Birmingham is launching a Cultural Investment Inquiry to look at new ways of investing in the arts and culture sector. Working together, the partners (including Aston Business School, Birmingham City Council, Culture Central, Greater Birmingham Chambers of Commerce and Arts Council England) will draw heavily on the commercial and analytical skills of the city’s business community, as well as national and international exemplars, to explore the potential for new models of investment to support the city’s arts & culture offer and deliver on future ambitions.

The inquiry will take place over three months and will inform future business models in the sector. It will consider and review potential for investment linked to city growth, through public and private sources, and is expected to produce outcomes which are transferable nationally.

Prof George Feiger, executive dean of Aston Business School said: “We are delighted to contribute to this important initiative, using our professional expertise. The arts sector contributes an enormous amount to the culture and economy of the region and we need to do all we can to maintain this jewel in our crown. We are the first city in the UK to look at a range of non-traditional and entrepreneurial funding mechanisms to help the arts flourish”

Mark Rogers, chief executive of Birmingham City Council, said: “This is an exciting opportunity to find new ways of supporting and growing the cultural scene in the city. With our current budget challenge and the way the role of local government is changing, we have to find new ways of realising the city’s creative potential and staying at the forefront of cultural development in the UK. We can’t do this on our own; this inquiry is very much a joint enterprise, bringing together the best thinkers to enable us to have a thriving and vibrant cultural future for the city and surrounding area for years to come.”

Paul Faulkner, chief executive of Greater Birmingham Chambers of Commerce, said: “The Chamber is delighted to be part of this effort to further rejuvenate the arts and culture sector in the city. It is already a thriving community and this initiative will be invaluable in attracting new investment and interest. We will ensure that Greater Birmingham’s business community is fully briefed on the opportunities which lie ahead and our initial impression in that there will be an enthusiastic take-up.”

Gary Topp, director of Culture Central, said “Culture Central welcomes the early opportunity to work with the Council and other city experts to explore new approaches to cultural development in Birmingham (and the wider city region) in response to the substantial changes taking place in local government. Culture is vital to the current and future success of the city and maintaining and developing a strong approach to cultural investment will be crucial. The Cultural Investment Inquiry will provide a platform for collaborative thinking and must form the basis of a new approach.”
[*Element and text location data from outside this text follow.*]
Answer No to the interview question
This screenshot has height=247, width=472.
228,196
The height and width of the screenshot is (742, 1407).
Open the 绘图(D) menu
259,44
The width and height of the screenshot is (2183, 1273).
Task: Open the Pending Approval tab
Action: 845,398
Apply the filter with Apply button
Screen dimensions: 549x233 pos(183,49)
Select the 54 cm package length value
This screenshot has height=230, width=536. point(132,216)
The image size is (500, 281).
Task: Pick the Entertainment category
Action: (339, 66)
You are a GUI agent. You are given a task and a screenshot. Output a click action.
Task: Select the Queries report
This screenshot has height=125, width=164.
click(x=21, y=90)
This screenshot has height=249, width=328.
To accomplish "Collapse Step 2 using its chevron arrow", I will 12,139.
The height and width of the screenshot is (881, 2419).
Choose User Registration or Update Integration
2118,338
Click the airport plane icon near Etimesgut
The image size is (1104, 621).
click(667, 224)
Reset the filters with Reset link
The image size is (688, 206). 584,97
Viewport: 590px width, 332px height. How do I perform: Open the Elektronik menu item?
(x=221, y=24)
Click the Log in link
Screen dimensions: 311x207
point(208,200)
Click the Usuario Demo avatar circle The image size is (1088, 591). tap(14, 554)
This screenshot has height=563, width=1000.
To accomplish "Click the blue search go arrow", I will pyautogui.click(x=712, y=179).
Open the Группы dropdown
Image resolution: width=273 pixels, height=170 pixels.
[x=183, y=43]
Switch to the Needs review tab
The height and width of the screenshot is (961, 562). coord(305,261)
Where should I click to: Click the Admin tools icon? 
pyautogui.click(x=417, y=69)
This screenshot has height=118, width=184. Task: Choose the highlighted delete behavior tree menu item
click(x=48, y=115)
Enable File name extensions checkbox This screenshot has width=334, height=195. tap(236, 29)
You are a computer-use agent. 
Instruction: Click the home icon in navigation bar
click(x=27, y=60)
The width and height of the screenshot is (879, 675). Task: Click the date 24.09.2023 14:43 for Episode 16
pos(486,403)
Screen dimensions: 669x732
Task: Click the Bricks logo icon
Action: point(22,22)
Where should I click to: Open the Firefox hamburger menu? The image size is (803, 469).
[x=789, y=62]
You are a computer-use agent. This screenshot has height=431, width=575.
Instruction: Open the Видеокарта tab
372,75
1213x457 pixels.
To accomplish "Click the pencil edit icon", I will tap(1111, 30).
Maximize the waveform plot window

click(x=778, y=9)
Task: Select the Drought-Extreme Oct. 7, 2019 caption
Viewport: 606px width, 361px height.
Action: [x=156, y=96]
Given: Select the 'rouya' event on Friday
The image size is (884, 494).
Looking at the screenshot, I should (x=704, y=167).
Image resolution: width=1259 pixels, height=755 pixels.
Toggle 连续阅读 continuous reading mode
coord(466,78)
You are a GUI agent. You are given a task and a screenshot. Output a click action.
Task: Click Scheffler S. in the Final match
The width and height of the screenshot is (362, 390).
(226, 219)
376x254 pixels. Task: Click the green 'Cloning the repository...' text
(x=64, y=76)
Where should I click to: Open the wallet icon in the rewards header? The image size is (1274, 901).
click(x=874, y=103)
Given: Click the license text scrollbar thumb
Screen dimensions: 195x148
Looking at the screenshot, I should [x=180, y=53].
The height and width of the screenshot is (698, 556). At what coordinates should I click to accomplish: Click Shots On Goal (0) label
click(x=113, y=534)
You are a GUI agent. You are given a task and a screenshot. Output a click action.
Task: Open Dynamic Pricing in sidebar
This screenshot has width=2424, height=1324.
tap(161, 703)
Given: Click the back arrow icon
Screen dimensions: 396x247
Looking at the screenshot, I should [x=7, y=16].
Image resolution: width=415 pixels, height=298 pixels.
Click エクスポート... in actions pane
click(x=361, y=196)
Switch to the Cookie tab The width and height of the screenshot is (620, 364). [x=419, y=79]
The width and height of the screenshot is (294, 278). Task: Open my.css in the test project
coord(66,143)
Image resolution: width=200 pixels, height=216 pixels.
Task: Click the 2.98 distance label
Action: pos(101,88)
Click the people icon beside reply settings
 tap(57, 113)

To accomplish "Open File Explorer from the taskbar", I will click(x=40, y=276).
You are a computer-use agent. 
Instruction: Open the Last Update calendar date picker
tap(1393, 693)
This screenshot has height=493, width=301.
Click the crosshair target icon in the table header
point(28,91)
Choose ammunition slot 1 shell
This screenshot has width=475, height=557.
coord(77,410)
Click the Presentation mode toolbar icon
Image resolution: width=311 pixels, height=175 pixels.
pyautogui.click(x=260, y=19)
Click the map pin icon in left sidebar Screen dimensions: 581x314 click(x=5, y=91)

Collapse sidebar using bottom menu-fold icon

Peter Knott, Midlands area director, Arts Council England said: “Art and culture makes Birmingham a great place to live, work and visit, whilst also benefiting the regional economy. Public investment – both from the Arts Council and Birmingham City Council – plays a crucial part in supporting local artists and creative, cultural and heritage organisations. This inquiry will be an opportunity to collectively consider how to ensure arts and culture in the city continues to thrive.”